Let’s start by joining the two data frames already in memory, covid and hdi. What variable (or variables) do you think we should join by? If your answer is “Country”, you are on the same page as us! But it is not going to be as simple as:

combined <- merge(covid, hdi, by = "Country")

Try this, and then try to identify the problem. Hint: How many rows are in covid? And how many are in combined? Use nrow to find out.

You should have noticed that some countries for which there exist COVID-19 data do not appear in combined and one of those countries is none other than the United States of America!

Here’s how you can list the missing countries:

covid[which(!(covid$Country %in% hdi$Country)), ]$Country

This command outputs the countries that are in the hdi data frame, but are not in covid.

The United States of America is missing from combined because it appears as "United States of America" in covid but as simply "United States" in hdi. This error must be fixed manually. There are a number of ways to correct this, including:

covid$Country[which(covid$Country == "United States of America")] <- "United States"

There are several more errors which must be fixed manually. For example, “Estonia” is spelled incorrectly in the covid data frame. This error can be corrected using the same pattern we used to standardize the name of the United States:

covid$Country[which(covid$Country == "Estona")] <- "Estonia"

In addition, Canada and Uruguay have spurious spaces after their names. As above:

covid$Country[which(covid$Country == "Canada ")] <- "Canada"
covid$Country[which(covid$Country == "Uruguay ")] <- "Uruguay"

Finally, taking the country names in the hdi, rather than the covid, data frame as the gold standard, here are the remaining corrections:

covid$Country[which(covid$Country == "Iran")] <- "Iran (Islamic Republic of)"
covid$Country[which(covid$Country == "South Korea")] <- "Korea (Republic of)"
covid$Country[which(covid$Country == "The United Kingdom")] <- "United Kingdom"
covid$Country[which(covid$Country == "Venezuela")] <- "Venezuela (Bolivarian Republic of)"
covid$Country[which(covid$Country == "Vietnam")] <- "Viet Nam"

Run this command again:

covid[which(!(covid$Country %in% hdi$Country)), ]$Country

Having made all of the corrections we can, let’s merge the data frames again:

clean_combined <- merge(covid, hdi, by = "Country")

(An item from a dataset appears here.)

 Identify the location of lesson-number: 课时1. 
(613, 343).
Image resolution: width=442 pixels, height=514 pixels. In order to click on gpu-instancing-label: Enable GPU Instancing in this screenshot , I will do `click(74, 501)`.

How many rows are in clean_combined?

Data Analysis

Now that you’ve joined these data, you can do a more thorough analysis!

  1. Plot human development group versus vaccination rate. As human development group is a factor, box plots are recommended. What are the median vaccination rates for the different groups? Which countries have the greatest vaccination rates?

Hint: Use the factor function to assign an ordering to the “Human.Development.Group” factors:

clean_combined$Human.Development.Group <- factor(clean_combined$Human.Development.Group, levels = c("Low", "Medium", "High", "Very High"))
  1. Grouped by region, what are the average infection and death rates?

End of Studio

When you are done please call over a TA to review your work, and check you off for this studio. If you do not finish within the two hour studio period, remember to come to TA office hours to get checked off.